Making Chimes at Midnight

Like so many of Orson Welles’s films after his initial Hollywood studio productions of the 1940s, the first decade of his movie career, Chimes at Midnight was independently financed. Shot between September 1964 and April 1965, it received Swiss and Spanish funding and was filmed in several locations in Spain: çvila, Cardona, and Madrid. To secure financing, Welles had to convince his producer that he would also direct an adaptation of Treasure Island, a film Welles never intended to make.
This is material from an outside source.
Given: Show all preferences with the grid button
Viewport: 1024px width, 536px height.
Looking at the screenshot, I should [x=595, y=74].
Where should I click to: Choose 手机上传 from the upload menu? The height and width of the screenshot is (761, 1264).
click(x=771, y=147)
The producer also wanted Chimes at Midnight to be shot in color, but Welles, a staunch believer in the expressive cinematic power of black and white, disagreed. (Welles also thought that no color film had ever successfully captured a human face without makeup, rendering a gritty period piece, in his eyes, impossible.) Nevertheless, the production was so low-budget that the producers couldn’t raise the money for color film stock anyway. Lack of funds also affected the film’s audio, much of which had to be dubbed in postproduction. And financial troubles persisted: the production ran out of money in December of 1964 and had to take a break from shooting, while additional funds were raised, until the end of February.
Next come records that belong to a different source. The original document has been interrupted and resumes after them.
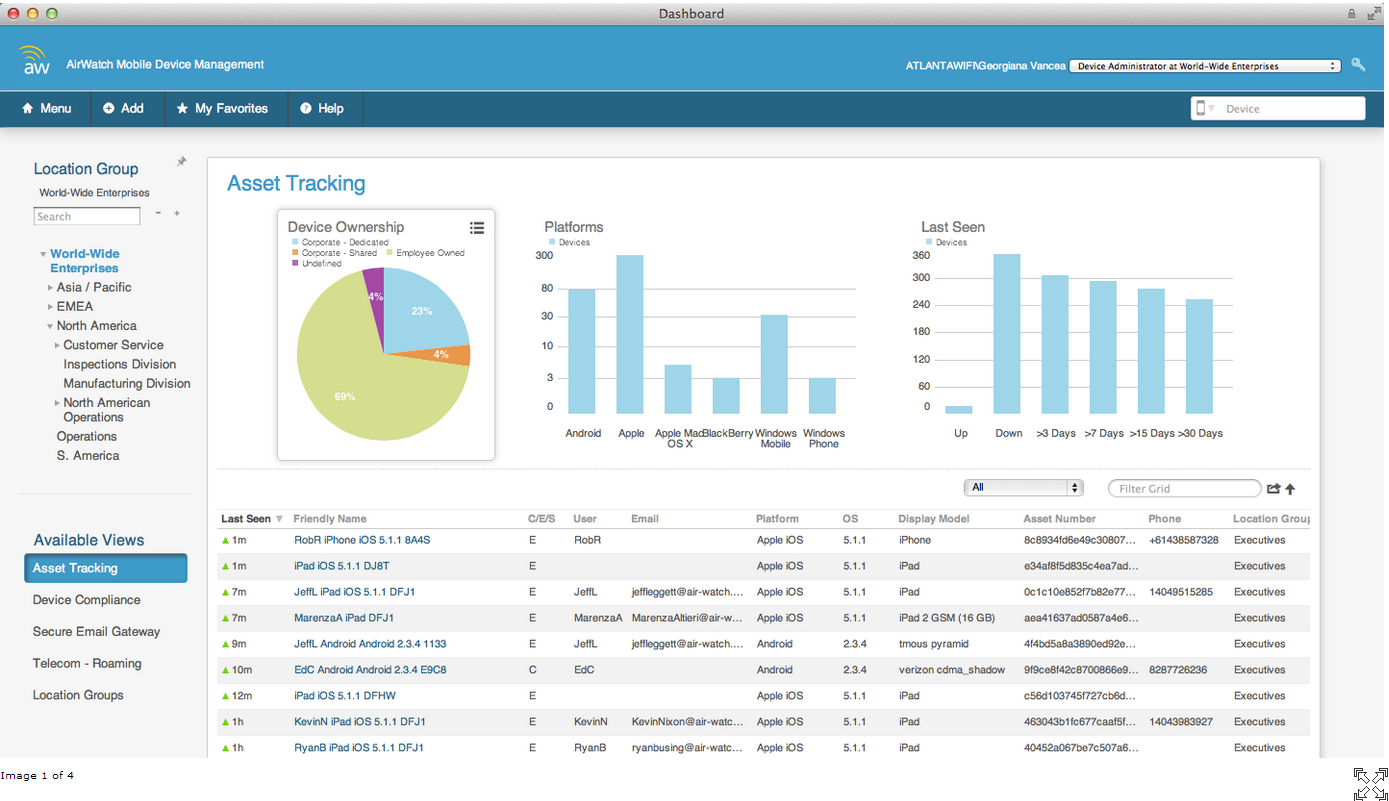Click the wrench settings icon in header
Image resolution: width=1389 pixels, height=801 pixels.
pyautogui.click(x=1358, y=65)
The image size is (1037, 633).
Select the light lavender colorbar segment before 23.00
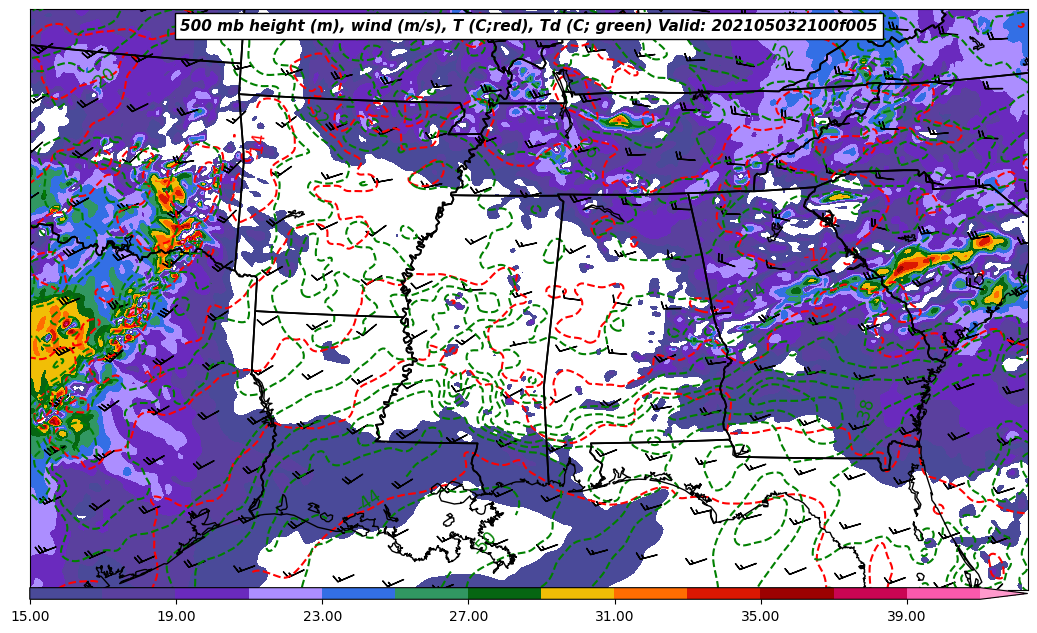tap(285, 593)
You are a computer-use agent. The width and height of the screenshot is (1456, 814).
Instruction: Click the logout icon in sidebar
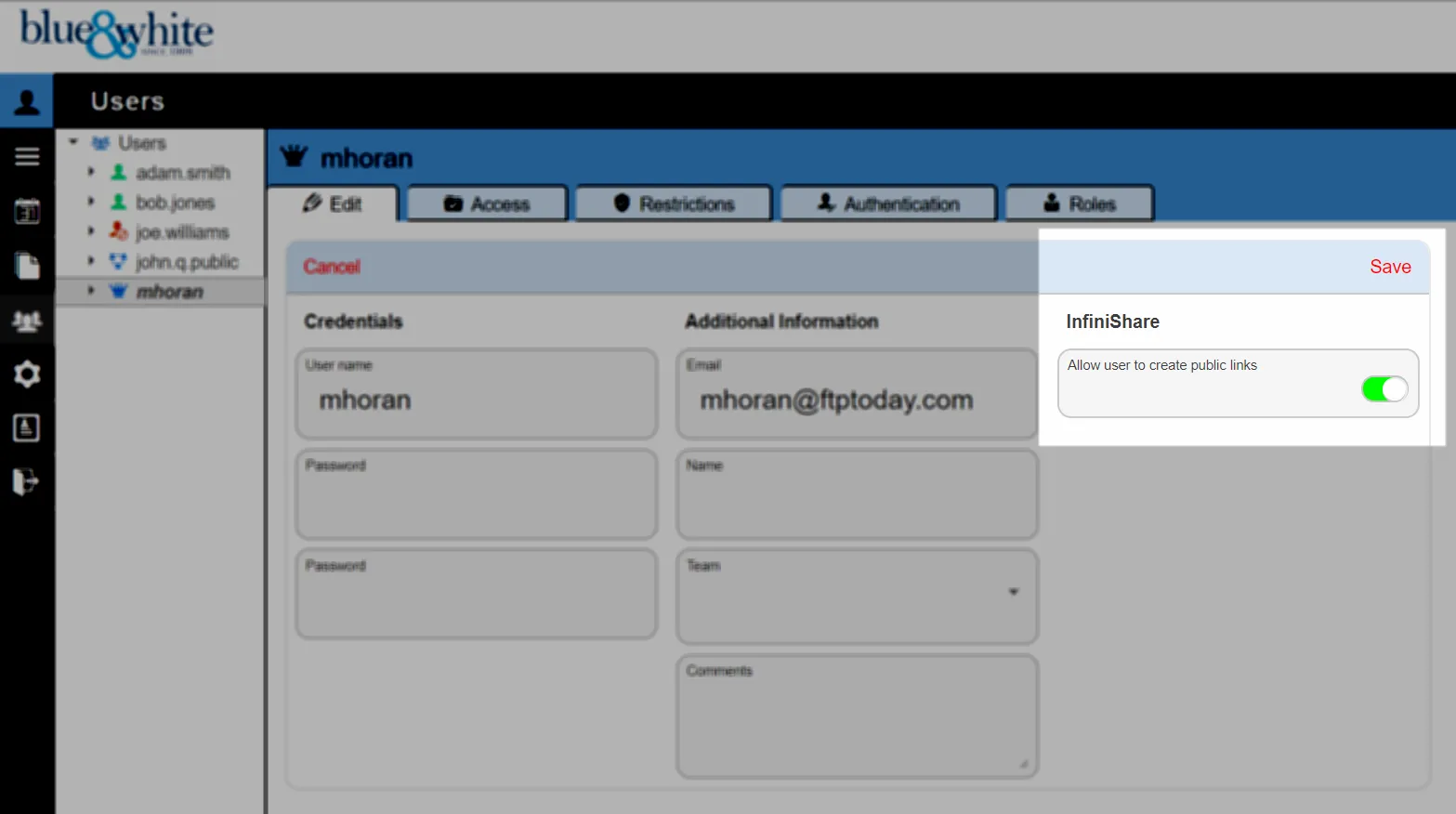pyautogui.click(x=25, y=481)
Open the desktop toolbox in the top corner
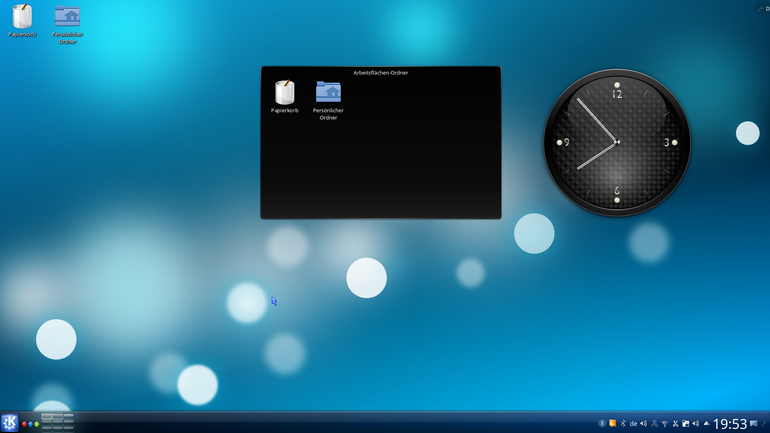This screenshot has width=770, height=433. (x=764, y=8)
Faced with such constant budgetary concerns, Welles had to rely on his legendary cinematic ingenuity to make Chimes at Midnight into the spectacle it became. Welles himself planned and designed the set for the tavern, a central location in the film, which was built in a reconstructed warehouse, and the scenes set in the king’s court were filmed in a Spanish Gothic cathedral in the mountainous town of Cardona. But the film’s most unforgettable sequence, and one of the artistic high points of Welles’s entire career, is the Battle of Shrewsbury, during which Hal and Falstaff suit up to defend the king against a rebel army led by Harry Percy, or “Hotspur” (played by Norman Rodway). Shooting in the Casa de Campo park in Madrid, Welles constructed a massive battle scene of remarkable brutality and rawness, comprised of more than two hundred shots. Though inspired by Sergei Eisenstein’s Battle on the Ice in Alexander Nevsky (1938) and Laurence Olivier’s Battle of Agincourt in Henry V (1944), Welles’s scene is its own beast, an intentionally unheroic spectacle full of violent hand-to-hand combat and the sounds of screaming, swords clanging, and bones cracking. Welles utilized a variety of techniques to convey the madness of war, including a mix of handheld and tripod camera shots, slow motion and fast motion, swish pans and quick cuts. There is no patriotism or moral courage depicted in this scene, a reflection of the skepticism toward war that marked the decade in which the film was made—in contrast to Olivier’s Henry V, made during World War II, which was intended as an inspiration to British soldiers fighting the Nazis.

Ever the perfectionist, Welles worked on the film obsessively in postproduction, cutting and recutting it over the course of many months. The director of the Cannes Film Festival saw a rough cut and liked it so much that he pressured Welles into finishing the film in time for the 1966 festival; thus Welles ended up showing it before he felt it was really finished. Nevertheless, the response was largely positive, despite many viewers’ concerns about the sound quality. A negative advance review by the New York Times’ notorious Bosley Crowther, however, doomed its distribution in the United States, where it barely played. The film was not widely shown in theaters in the coming decades and was a casualty of rights disputes in the home video era, with different producers claiming ownership, and it received no official studio VHS or DVD releases. Thus, Chimes at Midnight has historically been difficult to see, which has only made it more precious. The film is now widely considered to be one of Welles’s finest achievements. The influential film scholar Dudley Andrew has called it “perhaps the greatest adaptation of Shakespeare that the cinema has yet produced.”